Iron Man and me: How super heroes help foster a love of reading

May 3, 2013

As a kid, my weekends started with hours of reading.

Every Saturday, following pit stops at a 7-Eleven and a comic book shop, my mother and I would spend half the morning enjoying a quiet breakfast. She’d peruse the newspaper or a magazine over coffee and a muffin. I’d rifle through the latest issues of popular comic book titles, from “The Amazing Spider-Man” to “The Uncanny X-Men.”

It’s a tradition I’m trying to pass down to my sons, ages 9 and 5. They have a passionate interest in superheroes yet don’t quite comprehend the cornucopia of comic creativity that’s currently at their fingertips.

Admittedly, my inner geek is perturbed that my sons recognize Spider-Man, Captain America, Batman and Thor from superhero movies, and not from the comic books on which these blockbusters are based. Perhaps my kids are oddities, but they recognize Robert Downey Jr. and Christian Bale instead of Tony Stark and Bruce Wayne.

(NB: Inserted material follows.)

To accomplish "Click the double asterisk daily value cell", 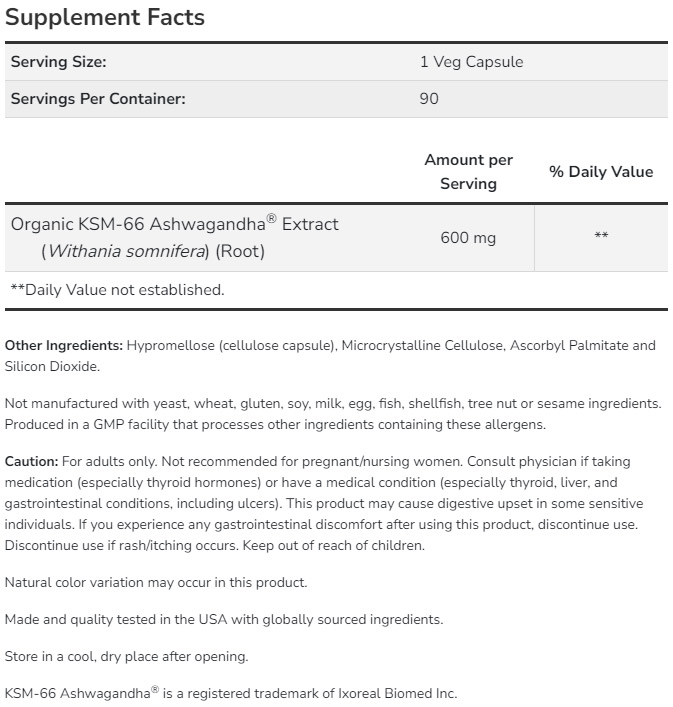I will (601, 238).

We rectified this pop-culture blasphemy with a series of trips to our local comic book shop, where I fanned the flames of their superhero fascination while also opening them up to an expanded world of reading opportunities.

“It’s the next logical step,” says John Romita Jr., an iconic artist whose comic-book credits over the years range from “The Avengers” and “The Amazing Spider-Man” to “Daredevil” and “Wolverine.”

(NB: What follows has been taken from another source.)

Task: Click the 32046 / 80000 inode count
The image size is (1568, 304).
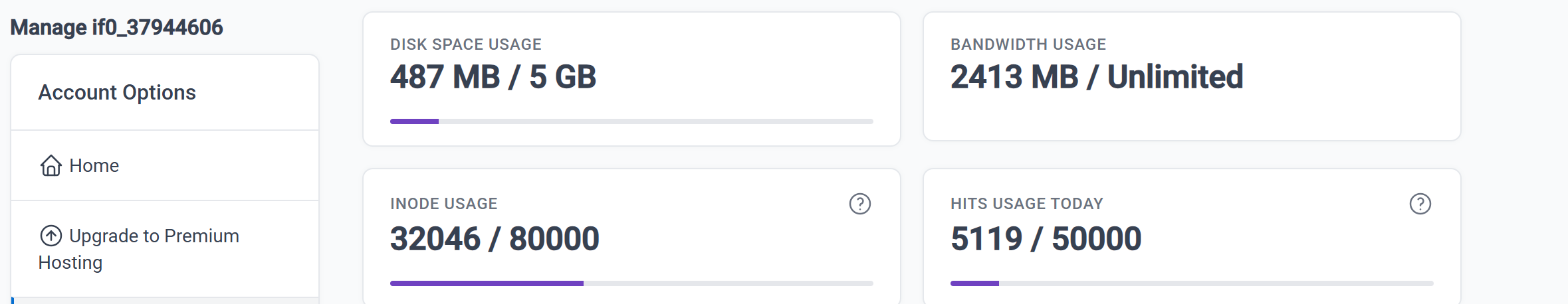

“When you enjoy a movie based on a classic novel, you’ll often go back and read that novel. The same often happens for comic books.”

For two boys raised on Marvel’s recent crop of blockbuster superhero movies, the comic shop threatens sensory overload. Public libraries usually corral kid-friendly materials into an unusually small space, while the majority of the shelves in a comic-book store burst with attractive titles for children of all ages. You’ve heard of the proverbial kid in a candy shop? Turn that same kid loose in a comic store and watch the fireworks.

Instead of having to wait years for the next installment of a popular film franchise, my sons realized they could peruse hundreds of fresh Thor, Spider-Man and X-Men stories found in the pages of Marvel titles.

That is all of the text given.